** What is required **
Lines from the one with "Die Schweiz weltweit (337, 25)" up to and including the one with "Buscar (603, 541)" are to be copied exactly from the records below, without their pictures.

** The data **
***
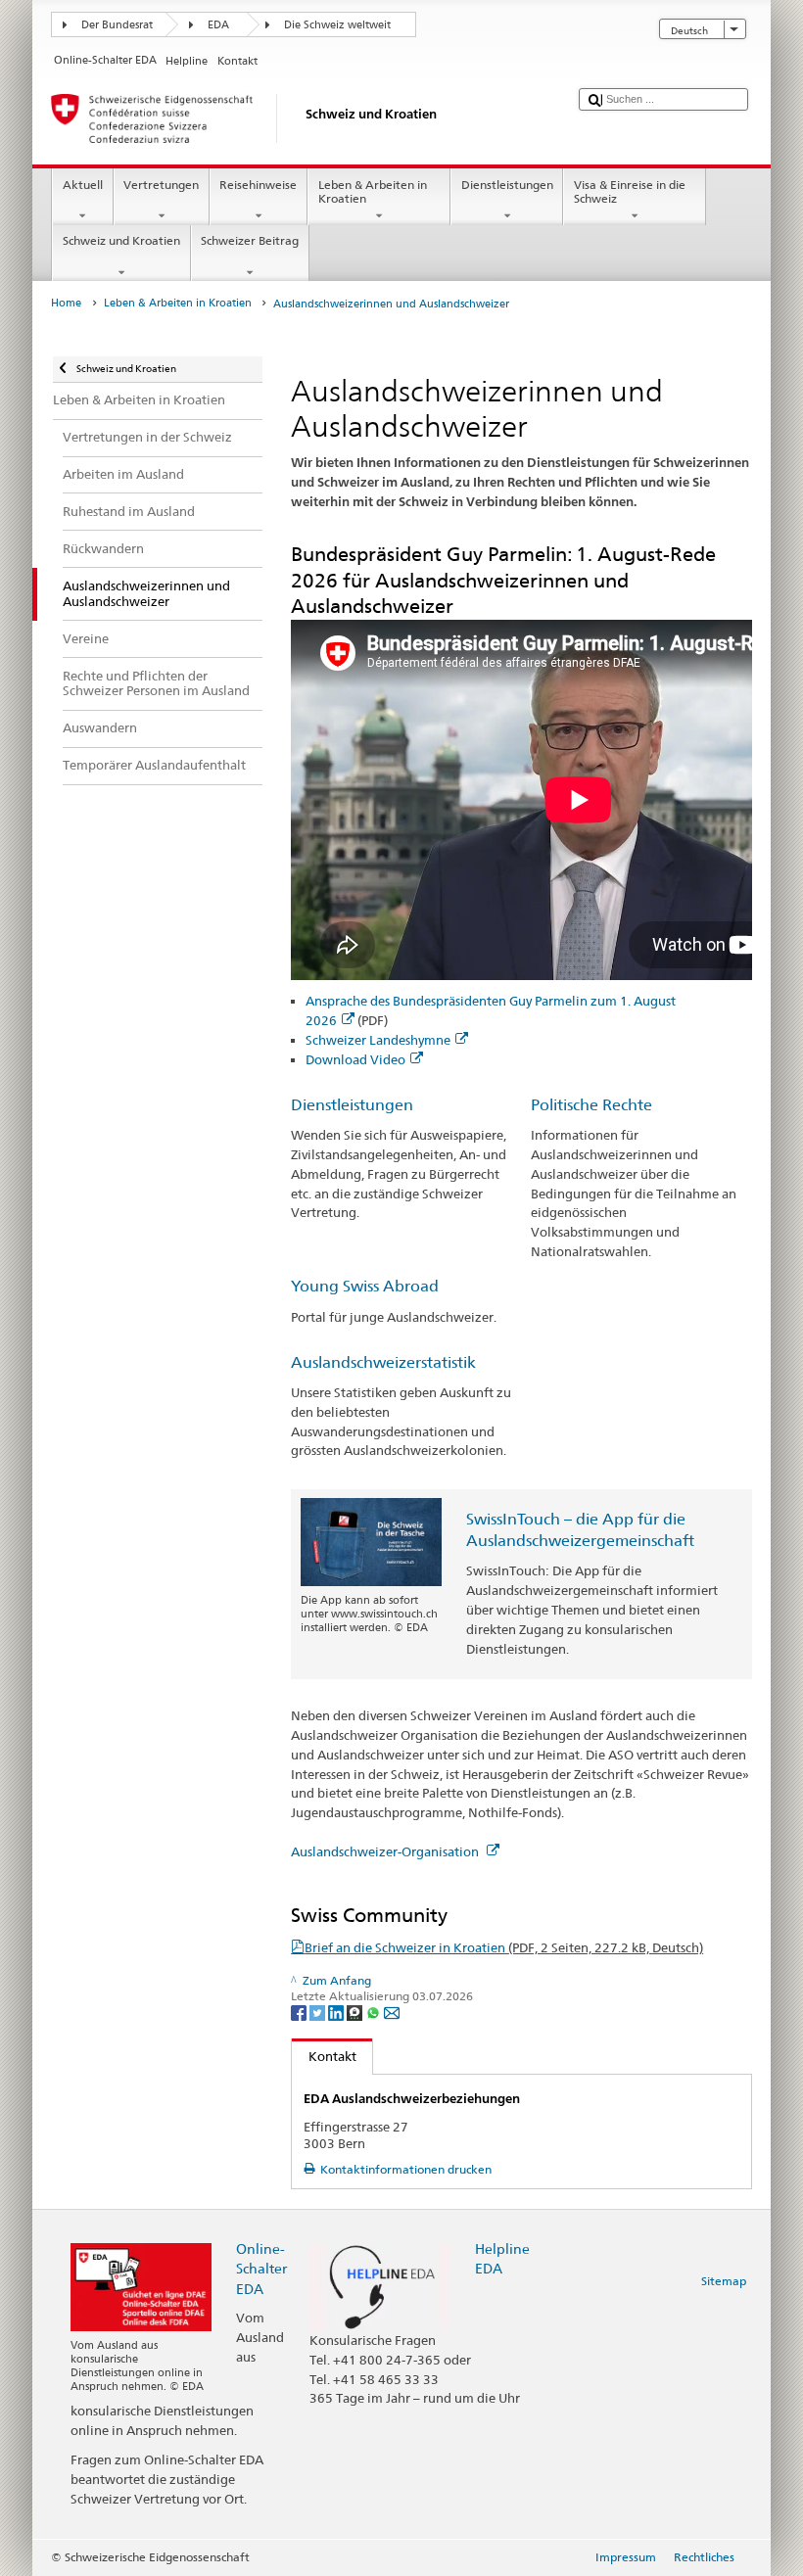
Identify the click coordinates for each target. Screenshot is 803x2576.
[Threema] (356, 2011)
***
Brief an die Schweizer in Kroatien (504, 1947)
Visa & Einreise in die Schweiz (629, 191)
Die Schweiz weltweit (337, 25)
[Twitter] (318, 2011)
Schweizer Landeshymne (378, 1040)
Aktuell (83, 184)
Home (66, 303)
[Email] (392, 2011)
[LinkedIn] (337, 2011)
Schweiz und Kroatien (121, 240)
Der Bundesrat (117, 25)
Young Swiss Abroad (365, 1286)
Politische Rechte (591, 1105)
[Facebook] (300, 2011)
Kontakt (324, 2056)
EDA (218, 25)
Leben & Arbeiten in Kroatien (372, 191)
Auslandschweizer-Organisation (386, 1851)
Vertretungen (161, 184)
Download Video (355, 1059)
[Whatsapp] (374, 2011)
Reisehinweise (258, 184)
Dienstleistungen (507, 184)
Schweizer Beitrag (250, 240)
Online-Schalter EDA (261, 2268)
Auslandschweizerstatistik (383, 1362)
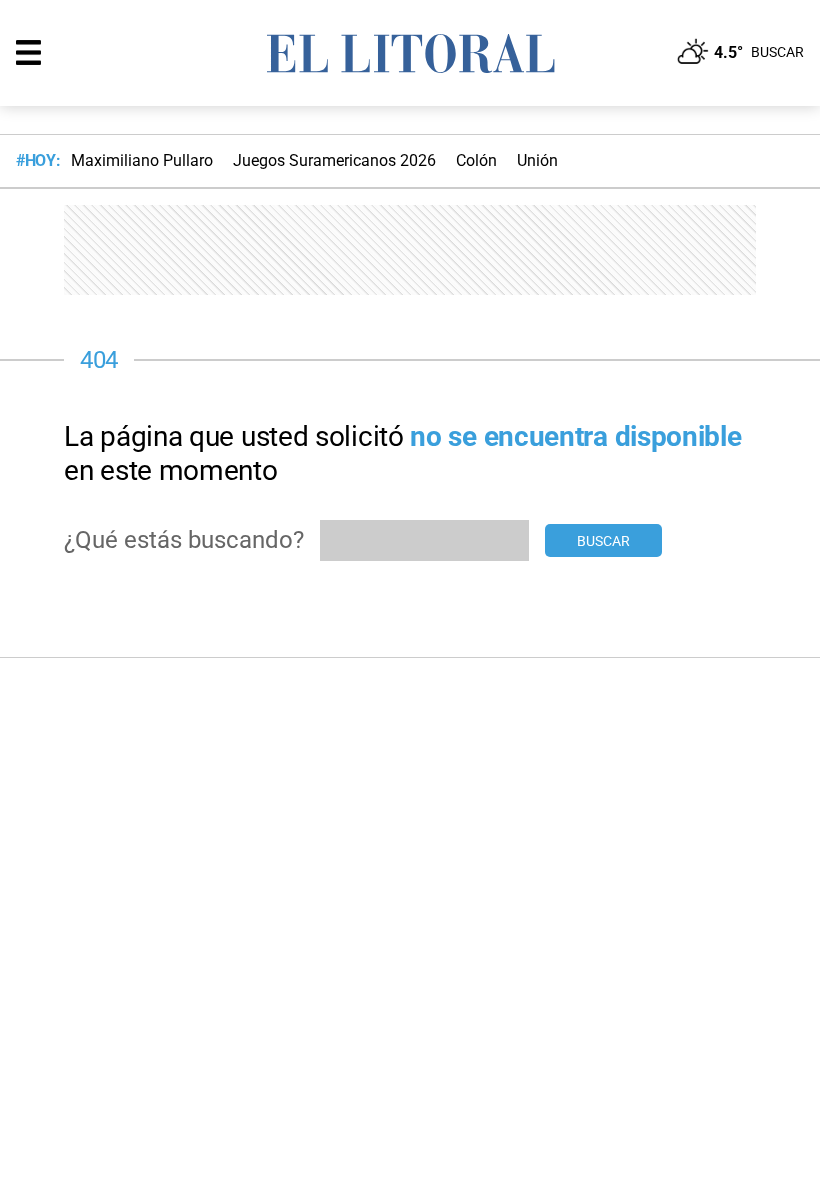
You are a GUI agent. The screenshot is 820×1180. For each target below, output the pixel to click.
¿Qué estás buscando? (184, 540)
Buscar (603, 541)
***
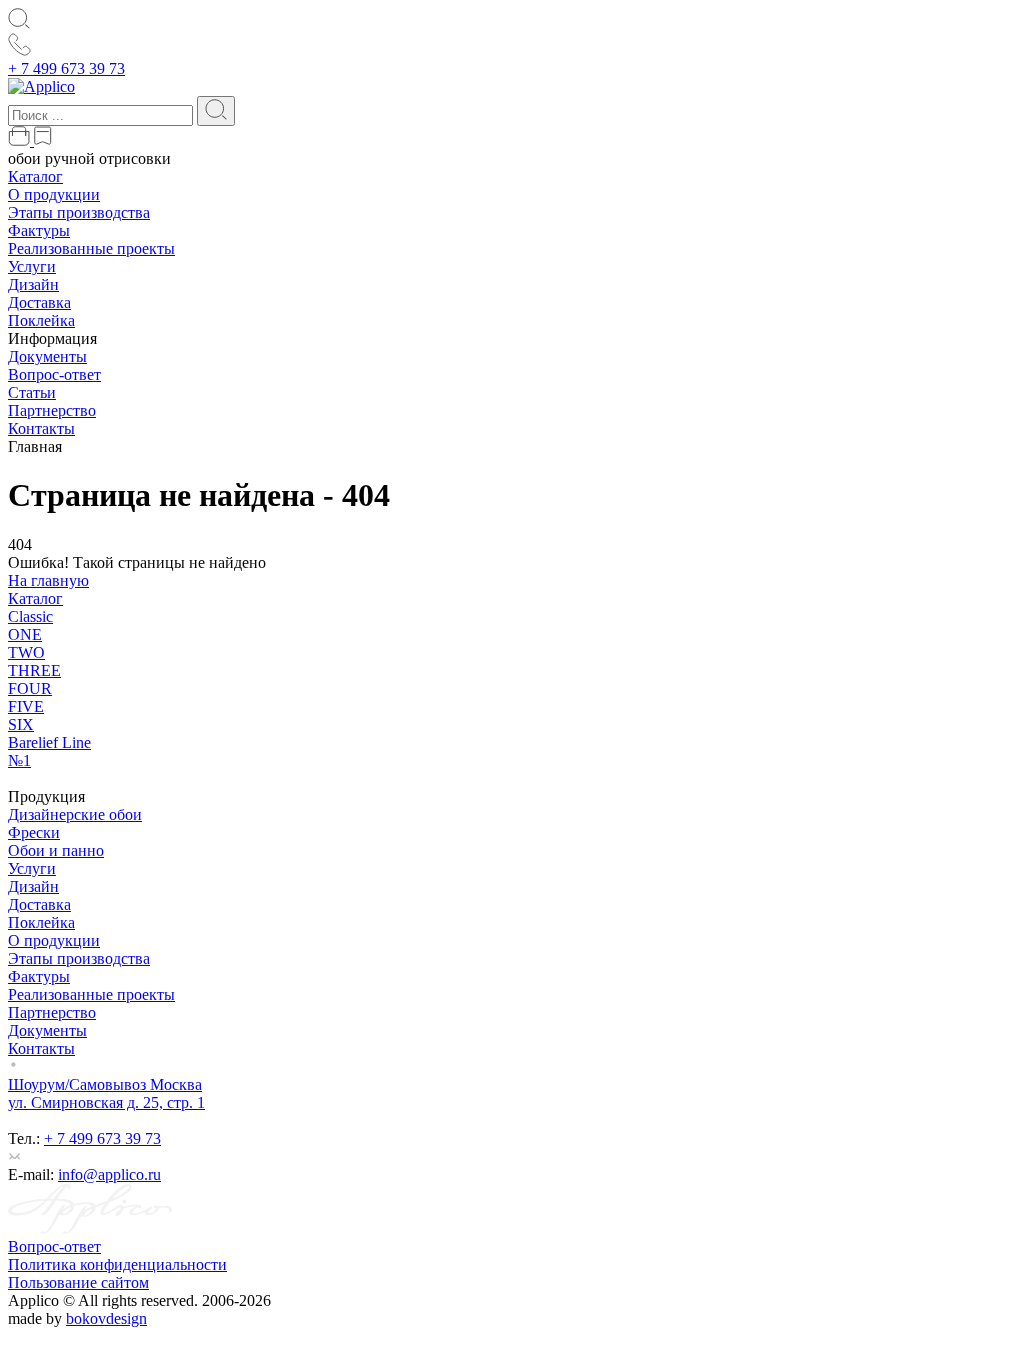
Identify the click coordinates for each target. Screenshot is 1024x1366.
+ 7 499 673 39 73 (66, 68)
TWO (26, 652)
***
** Output for this exercise **
Die Schweiz weltweit (337, 25)
[Twitter] (318, 2011)
Schweizer Landeshymne (378, 1040)
Aktuell (83, 184)
Home (66, 303)
[Email] (392, 2011)
[LinkedIn] (337, 2011)
Schweiz und Kroatien (121, 240)
Der Bundesrat (117, 25)
Young Swiss Abroad (365, 1286)
Politische Rechte (591, 1105)
[Facebook] (300, 2011)
Kontakt (324, 2056)
EDA (218, 25)
Leben & Arbeiten in Kroatien (372, 191)
Auslandschweizer-Organisation (386, 1851)
Vertretungen (161, 184)
Download Video (355, 1059)
[Whatsapp] (374, 2011)
Reisehinweise (258, 184)
Dienstleistungen (507, 184)
Schweizer Beitrag (250, 240)
Online-Schalter EDA (261, 2268)
Auslandschweizerstatistik (383, 1362)
You are a GUI agent. The screenshot is 820×1180. For each target below, output the pixel to click.
¿Qué estás buscando? (184, 540)
Buscar (603, 541)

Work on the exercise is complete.